Of course it is. Just saying with all the poor role models far too many people start to normalize that sort of behavior. People generally choose the path of least resistance. If they do something boorish, they'll try to justify it by saying some famous celebrity does it, so why can't I? We just had a great example of that at the Oscars, which I'm sure lots of people will use to justify punching someone for a minor insult.

I don't know why people can't aspire to be better. I know it's much harder. But it has its own set of rewards.


----------



## bykfixer (Apr 3, 2022)

They call the television "the one eyed devil" for a reason. 

Sociatal decay did not begin with television, yet television accelarated the process. Books and magazines have always had their influence, then the radio added sound to the mental "picture" as it were. Later as television and movies pushed the envelope more and more. Little by little the subject matter became more and more socially unacceptable as society tuned in for more. 

Eventually it disguised bad as good and good as bad while politicians and news outfit use it to pit American against American. The radio as well. By the time the pandemic was upon the US society had a nice wide chasm down the center with half neatly divided on one side, the rest on the other side. Just the way "they" wanted it. 

"They" are the folks with 10-15% approval rating and 90% re-election rate. Every 2 to 4 years they carpet bomb the television sound bites designed to show that other person can't be trusted but the encumbant really cares about……the children 

Enter a virus that at first spread like a Nebraska wildfire throughout a society kept alive pills and nothing better to do than watch the one eyed devil hour after hour, month after month and a recipe for mental hysteria was baked to near perfection. 

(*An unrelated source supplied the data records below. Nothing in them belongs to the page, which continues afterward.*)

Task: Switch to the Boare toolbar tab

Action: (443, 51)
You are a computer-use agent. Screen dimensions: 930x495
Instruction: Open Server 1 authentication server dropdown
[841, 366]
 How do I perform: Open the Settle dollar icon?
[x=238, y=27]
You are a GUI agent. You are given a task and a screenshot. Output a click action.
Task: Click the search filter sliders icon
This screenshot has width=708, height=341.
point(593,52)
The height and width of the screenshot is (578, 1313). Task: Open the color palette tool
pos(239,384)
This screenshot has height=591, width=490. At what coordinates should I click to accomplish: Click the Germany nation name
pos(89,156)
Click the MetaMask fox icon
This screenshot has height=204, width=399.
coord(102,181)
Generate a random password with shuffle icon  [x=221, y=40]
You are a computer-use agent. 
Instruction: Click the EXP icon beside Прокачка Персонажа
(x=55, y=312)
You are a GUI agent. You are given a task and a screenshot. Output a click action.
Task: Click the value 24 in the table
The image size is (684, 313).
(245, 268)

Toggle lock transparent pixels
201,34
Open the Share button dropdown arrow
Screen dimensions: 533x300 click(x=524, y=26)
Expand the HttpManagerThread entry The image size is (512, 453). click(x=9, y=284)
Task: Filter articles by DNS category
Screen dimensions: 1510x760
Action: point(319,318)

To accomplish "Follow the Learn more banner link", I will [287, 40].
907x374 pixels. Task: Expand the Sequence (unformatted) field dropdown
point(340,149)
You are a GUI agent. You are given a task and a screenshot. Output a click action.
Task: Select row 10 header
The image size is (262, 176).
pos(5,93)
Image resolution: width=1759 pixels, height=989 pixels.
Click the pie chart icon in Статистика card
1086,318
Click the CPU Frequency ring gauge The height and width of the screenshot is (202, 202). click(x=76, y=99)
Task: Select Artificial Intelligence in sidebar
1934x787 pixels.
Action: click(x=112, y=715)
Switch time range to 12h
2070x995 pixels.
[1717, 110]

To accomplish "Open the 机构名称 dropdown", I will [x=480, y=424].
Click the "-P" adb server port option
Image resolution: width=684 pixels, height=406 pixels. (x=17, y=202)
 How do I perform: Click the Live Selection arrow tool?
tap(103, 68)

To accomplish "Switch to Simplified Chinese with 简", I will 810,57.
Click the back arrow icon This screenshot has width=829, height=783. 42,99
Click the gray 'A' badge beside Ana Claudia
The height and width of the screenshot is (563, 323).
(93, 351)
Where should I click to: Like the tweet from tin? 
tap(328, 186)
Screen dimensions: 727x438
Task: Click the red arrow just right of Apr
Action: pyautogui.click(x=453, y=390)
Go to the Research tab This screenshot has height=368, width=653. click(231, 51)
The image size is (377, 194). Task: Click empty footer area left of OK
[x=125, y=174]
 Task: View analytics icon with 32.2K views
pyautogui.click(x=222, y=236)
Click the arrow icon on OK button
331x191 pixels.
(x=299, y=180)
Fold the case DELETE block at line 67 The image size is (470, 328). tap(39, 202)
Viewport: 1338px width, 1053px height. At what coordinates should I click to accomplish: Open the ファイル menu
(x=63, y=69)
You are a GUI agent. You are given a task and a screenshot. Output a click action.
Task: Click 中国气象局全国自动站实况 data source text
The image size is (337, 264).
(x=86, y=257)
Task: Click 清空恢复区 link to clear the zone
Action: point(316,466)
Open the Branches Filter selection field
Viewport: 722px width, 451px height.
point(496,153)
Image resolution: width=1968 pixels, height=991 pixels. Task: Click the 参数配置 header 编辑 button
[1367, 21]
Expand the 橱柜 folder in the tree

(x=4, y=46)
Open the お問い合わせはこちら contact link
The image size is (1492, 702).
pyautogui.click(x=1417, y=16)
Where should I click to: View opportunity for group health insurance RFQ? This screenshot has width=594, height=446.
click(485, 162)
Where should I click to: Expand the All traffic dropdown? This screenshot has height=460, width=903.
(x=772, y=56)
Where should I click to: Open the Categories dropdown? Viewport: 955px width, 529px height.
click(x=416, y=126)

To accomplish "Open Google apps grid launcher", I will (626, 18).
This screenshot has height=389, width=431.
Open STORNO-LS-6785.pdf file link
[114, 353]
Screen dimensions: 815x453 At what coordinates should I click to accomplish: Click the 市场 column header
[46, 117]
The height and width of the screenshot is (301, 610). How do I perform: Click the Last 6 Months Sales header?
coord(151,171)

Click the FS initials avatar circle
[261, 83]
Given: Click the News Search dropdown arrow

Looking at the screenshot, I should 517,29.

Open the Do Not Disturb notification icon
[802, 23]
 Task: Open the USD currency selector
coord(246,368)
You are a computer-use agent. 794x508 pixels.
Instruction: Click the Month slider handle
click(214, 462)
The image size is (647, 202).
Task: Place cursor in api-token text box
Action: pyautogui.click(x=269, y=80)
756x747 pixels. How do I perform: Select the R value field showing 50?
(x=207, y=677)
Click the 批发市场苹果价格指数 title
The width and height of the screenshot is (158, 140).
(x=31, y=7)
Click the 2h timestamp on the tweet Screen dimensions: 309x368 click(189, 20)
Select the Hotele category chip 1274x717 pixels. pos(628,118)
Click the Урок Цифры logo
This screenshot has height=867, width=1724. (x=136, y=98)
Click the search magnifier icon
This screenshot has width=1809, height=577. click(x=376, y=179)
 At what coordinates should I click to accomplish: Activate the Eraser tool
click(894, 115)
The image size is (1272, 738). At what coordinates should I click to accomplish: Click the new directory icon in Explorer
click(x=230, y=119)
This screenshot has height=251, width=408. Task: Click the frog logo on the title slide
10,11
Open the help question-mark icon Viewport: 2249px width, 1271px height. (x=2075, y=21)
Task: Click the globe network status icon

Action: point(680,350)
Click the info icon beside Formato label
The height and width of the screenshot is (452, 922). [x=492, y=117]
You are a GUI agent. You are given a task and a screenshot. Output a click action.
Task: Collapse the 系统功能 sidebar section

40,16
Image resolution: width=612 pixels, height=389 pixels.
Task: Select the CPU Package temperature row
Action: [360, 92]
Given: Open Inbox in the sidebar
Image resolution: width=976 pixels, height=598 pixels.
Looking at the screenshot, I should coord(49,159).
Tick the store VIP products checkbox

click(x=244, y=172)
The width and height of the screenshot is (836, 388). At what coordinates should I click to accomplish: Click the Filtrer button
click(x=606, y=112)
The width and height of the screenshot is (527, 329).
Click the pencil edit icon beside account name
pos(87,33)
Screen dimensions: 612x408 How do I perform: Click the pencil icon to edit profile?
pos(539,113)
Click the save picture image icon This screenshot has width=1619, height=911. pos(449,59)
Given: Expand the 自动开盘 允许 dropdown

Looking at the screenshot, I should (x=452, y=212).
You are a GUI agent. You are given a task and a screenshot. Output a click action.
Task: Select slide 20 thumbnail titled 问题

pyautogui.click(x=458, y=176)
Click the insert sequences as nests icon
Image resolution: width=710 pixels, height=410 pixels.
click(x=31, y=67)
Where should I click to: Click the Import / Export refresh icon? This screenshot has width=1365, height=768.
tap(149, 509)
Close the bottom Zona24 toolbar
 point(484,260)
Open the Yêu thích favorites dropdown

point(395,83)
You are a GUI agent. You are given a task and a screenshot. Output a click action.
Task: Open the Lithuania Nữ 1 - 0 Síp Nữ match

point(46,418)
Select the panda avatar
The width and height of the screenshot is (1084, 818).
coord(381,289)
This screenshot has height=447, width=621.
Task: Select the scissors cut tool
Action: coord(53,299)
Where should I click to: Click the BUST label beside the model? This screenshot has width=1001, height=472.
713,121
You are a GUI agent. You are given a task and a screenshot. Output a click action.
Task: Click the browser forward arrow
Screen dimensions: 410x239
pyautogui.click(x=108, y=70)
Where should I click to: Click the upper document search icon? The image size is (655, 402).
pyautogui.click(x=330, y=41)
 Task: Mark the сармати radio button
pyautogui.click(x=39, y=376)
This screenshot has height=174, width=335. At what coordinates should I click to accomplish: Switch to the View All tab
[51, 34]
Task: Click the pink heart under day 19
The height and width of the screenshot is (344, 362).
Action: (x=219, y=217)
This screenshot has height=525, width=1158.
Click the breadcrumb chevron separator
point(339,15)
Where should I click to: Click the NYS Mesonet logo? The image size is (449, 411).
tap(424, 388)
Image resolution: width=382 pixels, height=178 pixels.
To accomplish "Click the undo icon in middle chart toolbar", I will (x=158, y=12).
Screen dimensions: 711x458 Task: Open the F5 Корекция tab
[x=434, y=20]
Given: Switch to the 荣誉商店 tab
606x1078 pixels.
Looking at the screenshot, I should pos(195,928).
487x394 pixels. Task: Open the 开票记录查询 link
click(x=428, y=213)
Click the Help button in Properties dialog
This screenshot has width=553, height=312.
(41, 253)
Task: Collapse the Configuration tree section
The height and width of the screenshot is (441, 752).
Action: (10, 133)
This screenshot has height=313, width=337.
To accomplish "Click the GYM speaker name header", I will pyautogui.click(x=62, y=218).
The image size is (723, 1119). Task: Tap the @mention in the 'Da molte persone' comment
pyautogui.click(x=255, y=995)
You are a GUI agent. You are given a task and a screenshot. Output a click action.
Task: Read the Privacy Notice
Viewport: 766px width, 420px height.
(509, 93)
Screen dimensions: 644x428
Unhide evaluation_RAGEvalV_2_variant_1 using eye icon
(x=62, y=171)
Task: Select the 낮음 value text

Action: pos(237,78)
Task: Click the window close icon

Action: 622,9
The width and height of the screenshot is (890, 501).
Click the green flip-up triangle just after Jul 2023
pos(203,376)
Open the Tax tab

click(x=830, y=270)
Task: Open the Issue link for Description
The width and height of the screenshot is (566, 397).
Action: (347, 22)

For decade after decade we have watched the breakdown of the family, the morals, the rules of conduct on our television from a nice comfy sofa and now we wonder howthehell did we get here. 

The pandemic was a lesson in just how screwed up we are as a species and yet by and large we haven't learned a dawg gone thing.


----------



## jtr1962 (Apr 3, 2022)

I'll chalk up the vast majority of our problems to the horrid level of education in the US relative to most other developed countries. It's easy to sell a bill of goods when most of the people you're talking to were never taught critical reasoning skills. Don't let the high numbers of college graduates fool you, either. Lots of colleges have to offer remedial reading. Basically, the average college graduate these days is probably less well educated than high school graduates were 50 years ago. My maternal grandfather (born 1901) only had a sixth grade education, but he was well versed on a variety of subjects. Apparently he learned enough by sixth grade to keep learning the rest of his life.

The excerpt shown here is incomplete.